Weather Channel SVP: Changing the Pitch on a Local-by-Local Basis
Six months ago, former Bing marketing executive Eric Hadley joined the Weather Channel as senior vice president for partner solutions and ad trade marketing. These days he is responsible for leading the company’s business-to-business marketing and developing large-scale opportunities with premium advertisers. That includes thinking of creative ways to leverage the company’s hugely popular mobile app, which boasts more than 100 million downloads.
Hadley recently spoke with Street Fight about the tension between local and national in weather coverage and information, the secrets behind Weather Channel’s success on mobile, and his predictions for the coming year. He will be appearing as a speaker at Street Fight Summit in New York later this month as part of an IAB-led panel titled “Using Location to Monetize Mobile Inventory.”
How has the Weather Channel used location to monetize mobile?
That’s the key thing to mobile. There so many ads and so much inventory, but what makes a difference is the location-based part of it. Two big reasons I came to the Weather Channel were the strength we have in mobile and all the data we have. We can take the time, the place, and the weather, and send a message to someone on [his or her] phone. The Weather Channel properties on mobile can be the portal to the zip code. If I’m in midtown [Manhattan], we can offer you something that makes sense. If I’m in Los Angeles, we can offer you something different. On mobile, the key thing is to be relevant.

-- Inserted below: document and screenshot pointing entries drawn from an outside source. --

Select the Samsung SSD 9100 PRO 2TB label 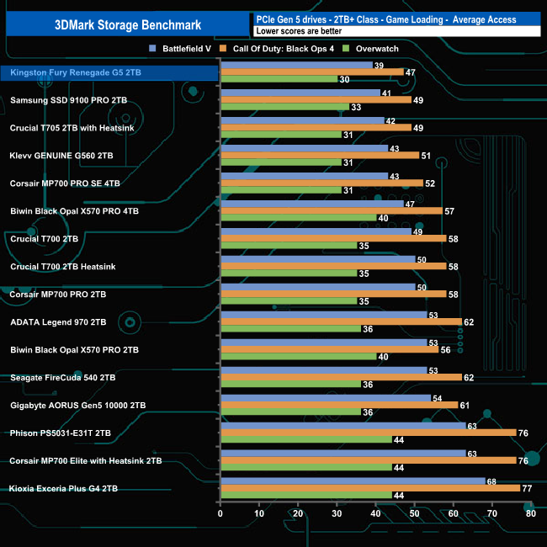pos(69,100)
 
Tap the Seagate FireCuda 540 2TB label pos(63,377)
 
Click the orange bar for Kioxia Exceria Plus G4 pos(369,487)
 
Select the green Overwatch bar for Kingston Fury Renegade pos(279,80)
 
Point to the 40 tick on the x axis pos(375,512)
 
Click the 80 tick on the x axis pos(530,512)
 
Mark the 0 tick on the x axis pos(220,512)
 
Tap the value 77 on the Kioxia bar pos(528,487)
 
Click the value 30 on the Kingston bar pos(345,80)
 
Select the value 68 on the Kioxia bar pos(492,481)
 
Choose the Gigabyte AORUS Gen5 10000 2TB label pos(78,405)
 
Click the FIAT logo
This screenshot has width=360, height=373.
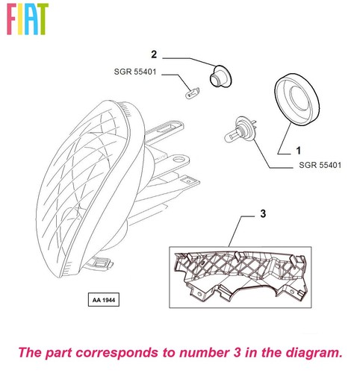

The Weather Channel’s app is massively popular. Did you know that coming in?
I knew it coming in, but a big reason I came here was because of the numbers. It’s always one of the top five apps, up there with Facebook and Google, but if you dig deeper, the numbers are impressive. Seventy-two percent of the people who have our app check it twice a day. The native weather app on the iPhone is our data, but it’s more a launching pad for us. Just knowing what the weather is right now is not enough. You want the five-day. You want hourly. People just keep coming back to it.
Weather is inherently local but also national (because everyone talks about it and deals with it). From an advertising perspective, how does that work? Does the pitch change when you go to national brands?
It changes to some degree. We have people in every zip code using the app all the time, so we can approach smaller companies that way. For the national brands, it works because we can say, “Here’s five years of weather data. Give us your sales data, and we can do a comparison.” That allows our marketing partners to change their pitch on a local-by-local basis. The weather impacts sales on a local level, so we can help national advertisers work on a local level that way.
You partnered with Jumptap to host political ads during the election season. How did that work?
It went really well. Just like weather has a hyperlocal focus, the election is made on a zip code by zip code basis. We did some modeling and we were able to say with more than an 80% chance that if it was a rainy day in three key zip codes in Ohio, it would have swung the other way. We could really tell that story and push the message. We could tell them to get out and vote or let them know that the local voting place was only half a mile away.
Will you do more political ad stuff?
I think more and more. All the political stuff is getting concentrated in the social spaces on the Web. When it comes down to the midterms or the next presidential election, I think mobile is going to be so advanced that it will be the No. 1 place where people market.
What do you see happening in 2013?
I think there’s going to be a lot more mobile. One thing that’s holding mobile back is the creative side. We need to come up with new formats that we are more excited about. We’re rolling out branded backgrounds on Android in early February and iOS in March. Burberry took over our iPad app during the Olympics and it’s going to be similar to that. In our case, when you have people checking it two or three times a day, you can really story-tell. Think of that for a place like McDonald’s, which is serving three meals a day, or Tylenol. You wake up and you have a sick kid. You give him Tylenol once, then again six hours later, then again before bed. We think that’s going to be a much richer palette.
Noah Davis is a senior editor at Street Fight.